发布时间:2018-05-30 00:47

  本文选题:换道行为 + 支持向量机 ; 参考:《昆明理工大学》2017年硕士论文


【摘要】:换道行为是车辆在行驶过程中的随机动作,该行为有可能产生交通冲突点,甚至导致不同程度的交通事故发生。一般根据换道过程平顺或猛烈,大致将其分为安全性换道行为、风险性换道行为两类,换道行为过于猛烈将增加交通事故风险。伴随车辆换道预警系统的不断发展,车辆换道预警系统的出现,有望在车辆进行换道的起始阶段准确识别出两类不同的换道行为,并自动对存在风险的换道操作给出相应预警或干预。本文运用模式识别技术中的支持向量机方法,尝试建立一种能有效识别区分安全换道和风险换道两种驾驶行为的识别模型。借助KMRTDS驾驶模拟仿真平台开展安全换道和风险换道模拟实验,用采集到的驾驶操纵数据和车辆运行数据提取训练及测试识别模型的样本。本文研究意义在于,当识别模型判断出某一换道行为,因操作过于猛烈而超出一般安全换道行为阈值时,换道预警系统第一时间报警提示驾驶员,以避免事故发生。分类模型的识别效果主要受识别时间窗大小、特征参数、模型自身参数等方面的影响,本文运用ROC.运行结果,综合AUC值和模型的分类准确率对识别效果进行分析,通过“最优时间窗确定、最优特征参数提取、最优算法寻找模型参数”三个步骤,建立最优识别模型。

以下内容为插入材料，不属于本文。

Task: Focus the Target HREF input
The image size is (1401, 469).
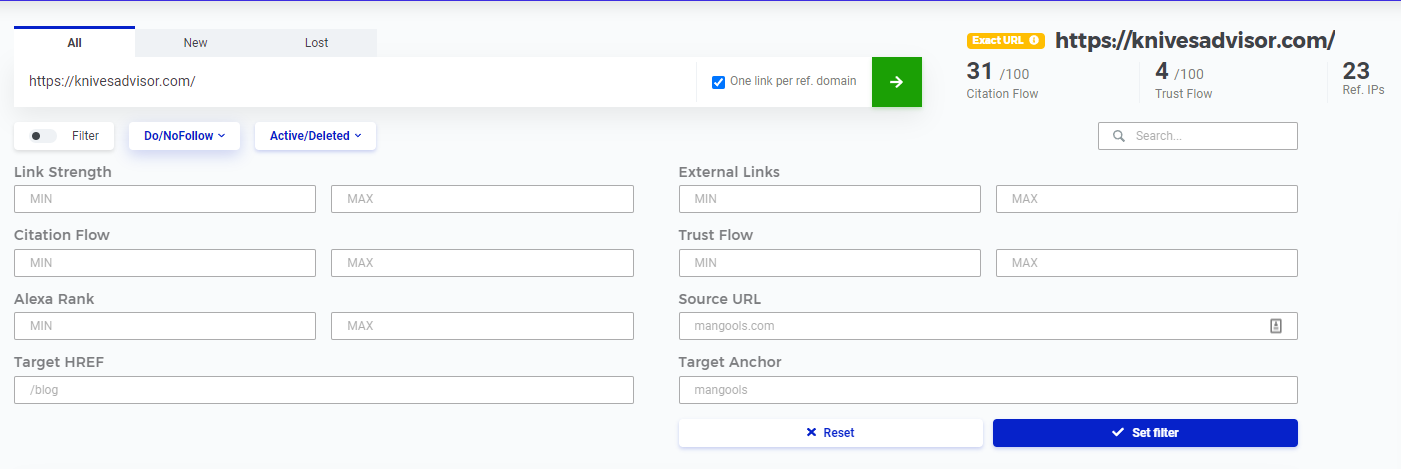Action: tap(323, 390)
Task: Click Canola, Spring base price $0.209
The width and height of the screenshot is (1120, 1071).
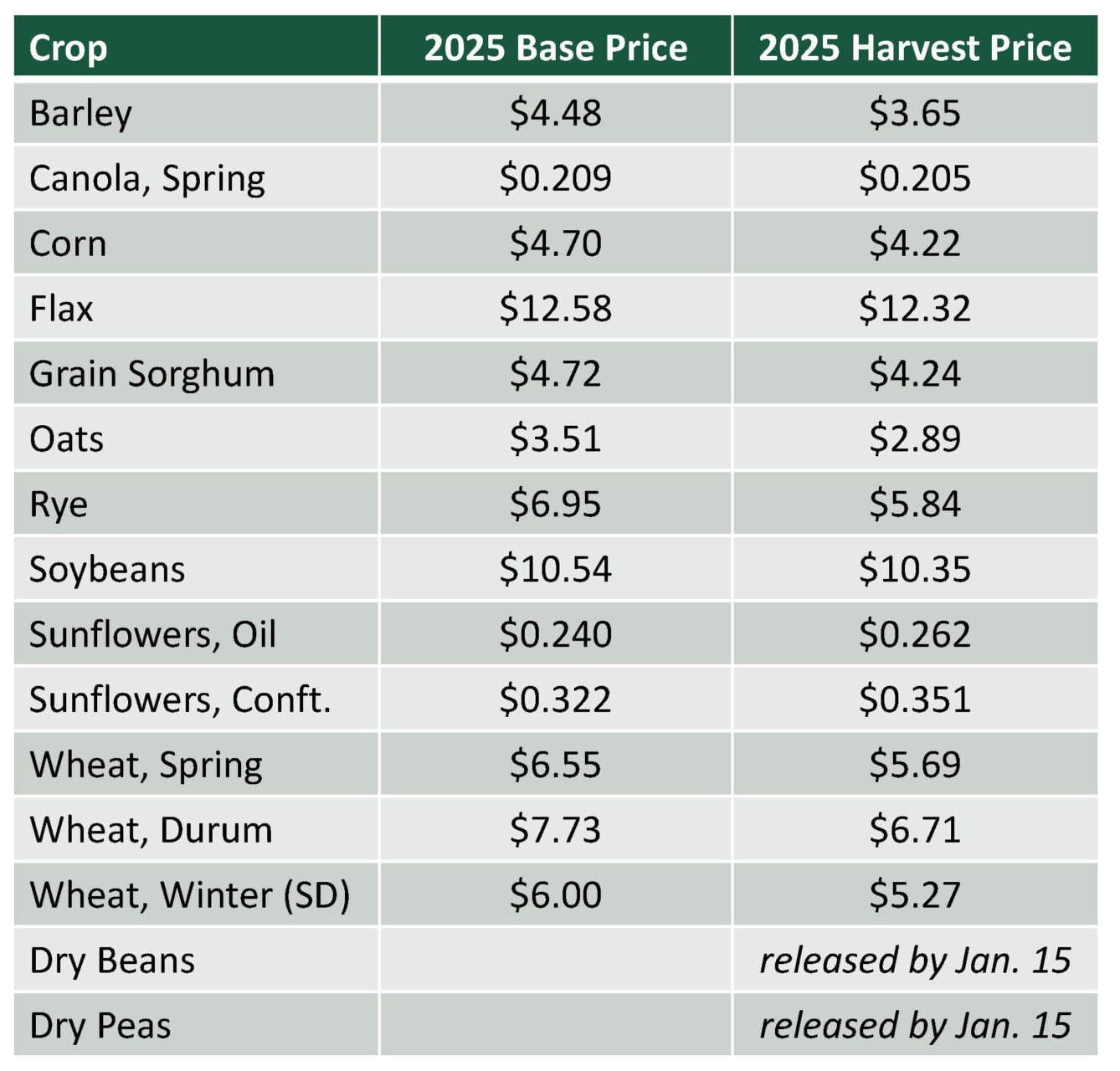Action: [x=555, y=178]
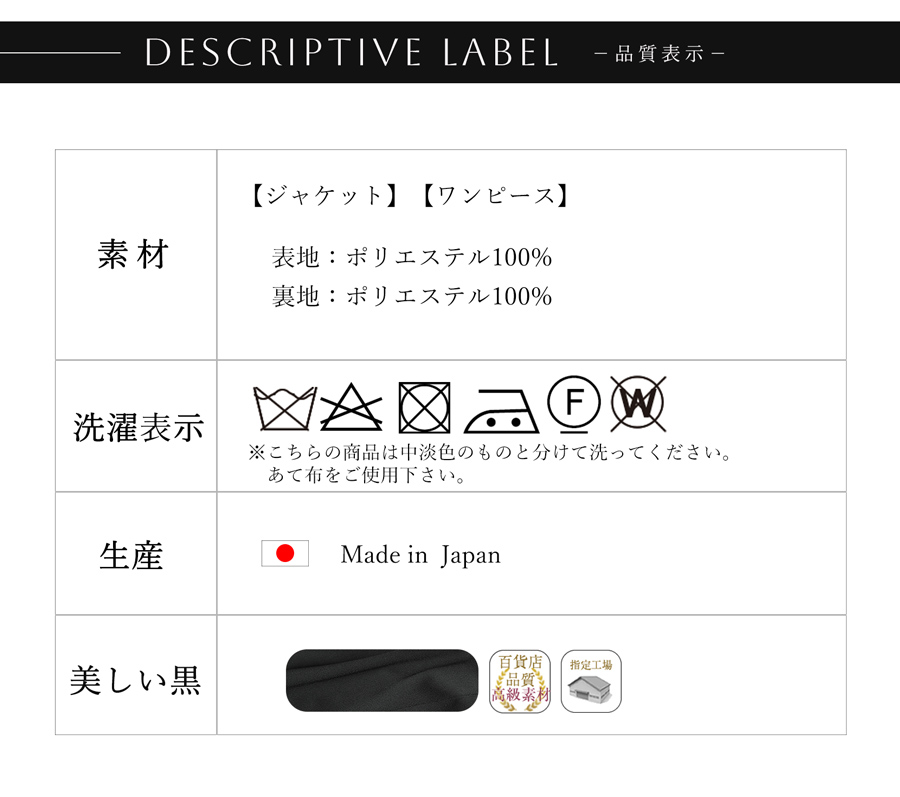Screen dimensions: 900x797
Task: Click the black fabric swatch
Action: tap(382, 681)
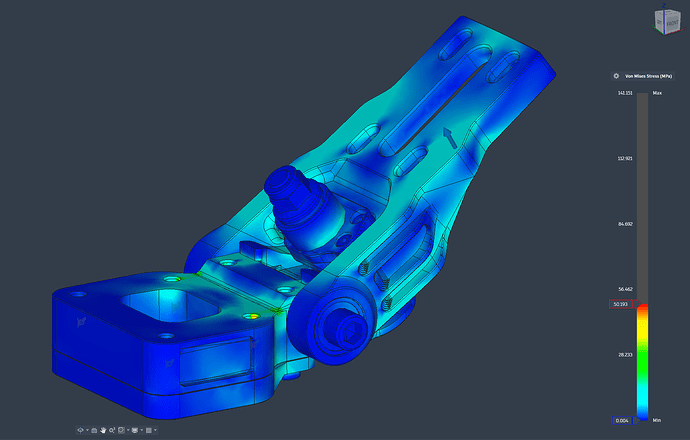Click the 0.004 minimum value box
This screenshot has height=440, width=690.
pyautogui.click(x=620, y=420)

首先,将定义的换道行为起始时刻作为时间窗中点,向前向后分别取相同时间段(0.5s、1s、1.5s)形成3个时间窗(1s、2s、3s),并经过对比分析三个时间窗下的模型识别效果,确定了最优时间窗为2s。其次,运用逐步回归分析、因子分析、多维偏好分析三种方法对原有的特征参数进行降维处理。其中,经逐步回归分析法提取的特征参数训练后的分类器性能最好,故将此方法提取的参数作为最优特征参数。最后,运用了枚举算法、粒子群算法、遗传算法等三种算法进行参数寻优。其中,遗传算法的分类准确率最低,枚举算法和粒子群算法分类准确率较为接近,但后者的AUC值为0.992,接近原始数据下的0.996,较好的弥补了因数据降维处理而损失的信息,所以选取粒子群算法为最优算法。在最优时间窗、最优特征参数、最优模型参数确定后,借助LIBSVM算法,在MATLAB中训练、验证识别模型,得到模型最终总体识别率为92.55%,基本能准确识别出车道保持、安全换道、风险换道三种行为,达到了运用较小样本量建立较高识别率模型的预期,取得较好的识别效果。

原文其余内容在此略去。